Print, exactly as written, every line from the first line of the records below through the line containing "You are a computer-use agent. Viewport: 1270px", and nothing further.

____

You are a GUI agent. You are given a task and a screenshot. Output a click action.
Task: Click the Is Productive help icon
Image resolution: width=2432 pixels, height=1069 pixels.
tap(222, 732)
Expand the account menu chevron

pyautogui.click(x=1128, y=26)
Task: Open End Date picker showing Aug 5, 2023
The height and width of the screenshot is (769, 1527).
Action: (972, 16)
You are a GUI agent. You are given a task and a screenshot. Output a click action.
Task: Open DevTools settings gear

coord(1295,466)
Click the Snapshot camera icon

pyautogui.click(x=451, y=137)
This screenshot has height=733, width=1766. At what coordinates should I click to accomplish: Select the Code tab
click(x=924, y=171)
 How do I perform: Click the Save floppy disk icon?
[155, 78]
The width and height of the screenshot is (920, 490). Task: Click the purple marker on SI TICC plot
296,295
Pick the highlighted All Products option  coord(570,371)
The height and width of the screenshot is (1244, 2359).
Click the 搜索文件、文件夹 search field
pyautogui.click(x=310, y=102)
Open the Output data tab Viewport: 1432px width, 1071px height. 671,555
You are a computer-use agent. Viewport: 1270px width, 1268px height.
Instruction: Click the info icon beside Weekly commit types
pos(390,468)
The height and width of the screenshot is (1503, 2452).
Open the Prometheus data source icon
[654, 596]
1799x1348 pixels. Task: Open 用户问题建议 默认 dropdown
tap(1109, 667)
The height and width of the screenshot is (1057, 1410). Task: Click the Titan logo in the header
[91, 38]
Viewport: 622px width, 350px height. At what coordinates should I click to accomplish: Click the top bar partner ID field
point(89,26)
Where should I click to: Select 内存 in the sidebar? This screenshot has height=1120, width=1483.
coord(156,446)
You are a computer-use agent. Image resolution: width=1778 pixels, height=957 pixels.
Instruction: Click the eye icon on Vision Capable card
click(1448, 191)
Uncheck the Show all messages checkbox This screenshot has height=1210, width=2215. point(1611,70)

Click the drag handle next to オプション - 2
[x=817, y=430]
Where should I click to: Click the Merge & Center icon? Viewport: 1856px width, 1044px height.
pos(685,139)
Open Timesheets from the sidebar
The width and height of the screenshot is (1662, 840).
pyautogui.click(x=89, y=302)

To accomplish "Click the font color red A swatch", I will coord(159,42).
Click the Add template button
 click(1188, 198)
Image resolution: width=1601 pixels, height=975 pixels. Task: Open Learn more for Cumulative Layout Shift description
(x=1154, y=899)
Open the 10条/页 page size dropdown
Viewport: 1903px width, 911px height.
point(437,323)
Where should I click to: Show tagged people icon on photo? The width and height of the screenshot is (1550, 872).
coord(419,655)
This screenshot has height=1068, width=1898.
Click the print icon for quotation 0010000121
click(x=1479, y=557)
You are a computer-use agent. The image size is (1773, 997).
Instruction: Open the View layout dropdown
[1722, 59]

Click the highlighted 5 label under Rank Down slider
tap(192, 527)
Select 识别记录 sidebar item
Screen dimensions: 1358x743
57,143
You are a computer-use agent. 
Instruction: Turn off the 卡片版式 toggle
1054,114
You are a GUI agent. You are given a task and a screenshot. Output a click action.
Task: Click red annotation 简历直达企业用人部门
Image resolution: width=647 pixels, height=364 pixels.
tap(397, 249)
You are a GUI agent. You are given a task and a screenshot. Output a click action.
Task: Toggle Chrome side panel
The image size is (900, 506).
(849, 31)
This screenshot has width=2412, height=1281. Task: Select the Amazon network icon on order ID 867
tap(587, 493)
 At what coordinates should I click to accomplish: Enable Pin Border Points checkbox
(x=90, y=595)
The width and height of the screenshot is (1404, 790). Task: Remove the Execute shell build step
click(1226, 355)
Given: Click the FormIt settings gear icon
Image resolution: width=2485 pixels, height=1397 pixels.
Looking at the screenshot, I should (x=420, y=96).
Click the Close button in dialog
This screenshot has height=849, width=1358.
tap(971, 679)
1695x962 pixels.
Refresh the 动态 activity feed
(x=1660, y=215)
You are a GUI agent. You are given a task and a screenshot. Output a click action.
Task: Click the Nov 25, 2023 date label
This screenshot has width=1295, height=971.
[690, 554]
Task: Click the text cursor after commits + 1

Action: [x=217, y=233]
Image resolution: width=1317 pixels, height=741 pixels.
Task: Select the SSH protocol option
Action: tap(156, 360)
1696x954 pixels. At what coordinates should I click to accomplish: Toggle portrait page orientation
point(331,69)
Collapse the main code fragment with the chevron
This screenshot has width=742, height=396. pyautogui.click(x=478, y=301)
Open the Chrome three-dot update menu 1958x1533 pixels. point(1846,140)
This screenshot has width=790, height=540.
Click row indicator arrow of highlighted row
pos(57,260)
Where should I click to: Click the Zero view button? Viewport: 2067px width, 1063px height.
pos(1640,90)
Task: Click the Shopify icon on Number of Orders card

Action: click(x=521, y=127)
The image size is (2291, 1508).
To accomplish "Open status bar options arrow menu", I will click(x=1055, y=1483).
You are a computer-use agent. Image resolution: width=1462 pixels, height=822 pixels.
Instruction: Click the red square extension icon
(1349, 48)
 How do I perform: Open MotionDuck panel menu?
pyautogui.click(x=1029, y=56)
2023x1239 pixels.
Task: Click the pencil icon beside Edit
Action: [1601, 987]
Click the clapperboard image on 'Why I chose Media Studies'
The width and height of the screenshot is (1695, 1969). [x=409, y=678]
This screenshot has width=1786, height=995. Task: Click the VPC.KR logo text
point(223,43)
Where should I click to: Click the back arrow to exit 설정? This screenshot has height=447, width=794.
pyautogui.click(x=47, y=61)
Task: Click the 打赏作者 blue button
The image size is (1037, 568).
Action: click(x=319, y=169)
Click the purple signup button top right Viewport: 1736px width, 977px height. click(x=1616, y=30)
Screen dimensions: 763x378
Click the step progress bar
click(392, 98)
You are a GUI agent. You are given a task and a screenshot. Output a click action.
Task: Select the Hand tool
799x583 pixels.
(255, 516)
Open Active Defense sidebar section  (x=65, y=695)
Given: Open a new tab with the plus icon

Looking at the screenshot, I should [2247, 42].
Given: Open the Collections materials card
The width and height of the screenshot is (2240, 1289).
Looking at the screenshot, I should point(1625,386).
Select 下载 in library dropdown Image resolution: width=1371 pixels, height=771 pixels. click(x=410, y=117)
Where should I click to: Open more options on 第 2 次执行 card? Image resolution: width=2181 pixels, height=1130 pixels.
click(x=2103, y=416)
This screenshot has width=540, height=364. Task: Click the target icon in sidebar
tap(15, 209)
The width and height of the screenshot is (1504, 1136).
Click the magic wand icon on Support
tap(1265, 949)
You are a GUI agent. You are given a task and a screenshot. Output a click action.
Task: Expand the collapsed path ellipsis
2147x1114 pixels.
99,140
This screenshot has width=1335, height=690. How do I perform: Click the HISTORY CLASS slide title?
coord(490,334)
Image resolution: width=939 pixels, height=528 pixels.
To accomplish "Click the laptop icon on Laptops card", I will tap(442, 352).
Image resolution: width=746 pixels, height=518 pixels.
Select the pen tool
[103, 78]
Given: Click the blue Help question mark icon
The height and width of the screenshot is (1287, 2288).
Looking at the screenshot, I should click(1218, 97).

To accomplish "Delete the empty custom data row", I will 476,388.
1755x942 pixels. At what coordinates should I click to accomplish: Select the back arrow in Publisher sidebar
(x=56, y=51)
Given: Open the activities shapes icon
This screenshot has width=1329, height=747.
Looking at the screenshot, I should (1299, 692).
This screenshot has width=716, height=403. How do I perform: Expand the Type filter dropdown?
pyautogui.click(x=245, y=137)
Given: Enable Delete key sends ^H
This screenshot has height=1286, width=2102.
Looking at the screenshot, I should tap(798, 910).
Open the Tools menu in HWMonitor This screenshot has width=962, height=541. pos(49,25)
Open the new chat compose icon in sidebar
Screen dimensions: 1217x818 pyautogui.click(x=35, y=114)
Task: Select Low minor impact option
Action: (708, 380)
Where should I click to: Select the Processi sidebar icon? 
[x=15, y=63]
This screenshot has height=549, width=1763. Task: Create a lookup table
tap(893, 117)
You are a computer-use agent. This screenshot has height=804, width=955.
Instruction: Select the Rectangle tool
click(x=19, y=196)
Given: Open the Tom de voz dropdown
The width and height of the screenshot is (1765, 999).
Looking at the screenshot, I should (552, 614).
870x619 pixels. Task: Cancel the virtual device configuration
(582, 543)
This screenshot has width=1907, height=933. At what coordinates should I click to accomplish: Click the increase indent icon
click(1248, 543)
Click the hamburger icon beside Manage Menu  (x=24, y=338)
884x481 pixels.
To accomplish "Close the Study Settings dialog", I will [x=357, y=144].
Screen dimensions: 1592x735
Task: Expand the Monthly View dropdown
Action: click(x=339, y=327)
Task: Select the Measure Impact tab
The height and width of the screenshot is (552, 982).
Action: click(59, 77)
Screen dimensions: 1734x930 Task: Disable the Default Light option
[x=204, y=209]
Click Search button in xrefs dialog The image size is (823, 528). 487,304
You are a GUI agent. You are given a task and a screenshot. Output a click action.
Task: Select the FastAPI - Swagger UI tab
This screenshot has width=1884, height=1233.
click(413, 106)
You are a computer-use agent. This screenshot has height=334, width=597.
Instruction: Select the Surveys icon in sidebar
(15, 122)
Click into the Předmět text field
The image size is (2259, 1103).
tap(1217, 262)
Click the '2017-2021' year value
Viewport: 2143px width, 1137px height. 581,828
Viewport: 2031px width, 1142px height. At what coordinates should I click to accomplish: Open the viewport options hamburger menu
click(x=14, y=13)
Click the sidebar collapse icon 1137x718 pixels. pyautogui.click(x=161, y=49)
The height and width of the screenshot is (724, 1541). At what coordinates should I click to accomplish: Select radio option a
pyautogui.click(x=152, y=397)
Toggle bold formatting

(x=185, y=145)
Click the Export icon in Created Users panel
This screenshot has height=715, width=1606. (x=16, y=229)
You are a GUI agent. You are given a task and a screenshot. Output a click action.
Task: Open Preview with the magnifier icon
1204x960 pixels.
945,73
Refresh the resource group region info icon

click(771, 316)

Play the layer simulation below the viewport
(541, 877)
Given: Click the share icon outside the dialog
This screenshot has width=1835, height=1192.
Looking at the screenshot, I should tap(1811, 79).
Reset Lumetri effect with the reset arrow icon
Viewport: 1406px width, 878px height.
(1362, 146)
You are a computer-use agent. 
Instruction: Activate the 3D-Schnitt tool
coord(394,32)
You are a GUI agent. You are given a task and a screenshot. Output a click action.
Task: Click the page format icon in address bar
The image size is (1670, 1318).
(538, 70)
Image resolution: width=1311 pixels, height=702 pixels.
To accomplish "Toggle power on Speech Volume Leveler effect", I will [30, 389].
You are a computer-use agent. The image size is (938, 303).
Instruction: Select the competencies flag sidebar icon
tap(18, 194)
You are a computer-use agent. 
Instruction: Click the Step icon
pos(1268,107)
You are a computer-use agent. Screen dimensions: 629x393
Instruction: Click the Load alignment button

____

» **Exercise solution**
You are a GUI agent. You are given a task and a screenshot. Output a click action.
Task: Click the Is Productive help icon
Image resolution: width=2432 pixels, height=1069 pixels.
tap(222, 732)
Expand the account menu chevron

pyautogui.click(x=1128, y=26)
Task: Open End Date picker showing Aug 5, 2023
The height and width of the screenshot is (769, 1527).
Action: (972, 16)
You are a GUI agent. You are given a task and a screenshot. Output a click action.
Task: Open DevTools settings gear

coord(1295,466)
Click the Snapshot camera icon

pyautogui.click(x=451, y=137)
This screenshot has height=733, width=1766. At what coordinates should I click to accomplish: Select the Code tab
click(x=924, y=171)
 How do I perform: Click the Save floppy disk icon?
[155, 78]
The width and height of the screenshot is (920, 490). Task: Click the purple marker on SI TICC plot
296,295
Pick the highlighted All Products option  coord(570,371)
The height and width of the screenshot is (1244, 2359).
Click the 搜索文件、文件夹 search field
pyautogui.click(x=310, y=102)
Open the Output data tab Viewport: 1432px width, 1071px height. 671,555
You are a computer-use agent. Viewport: 1270px width, 1268px height.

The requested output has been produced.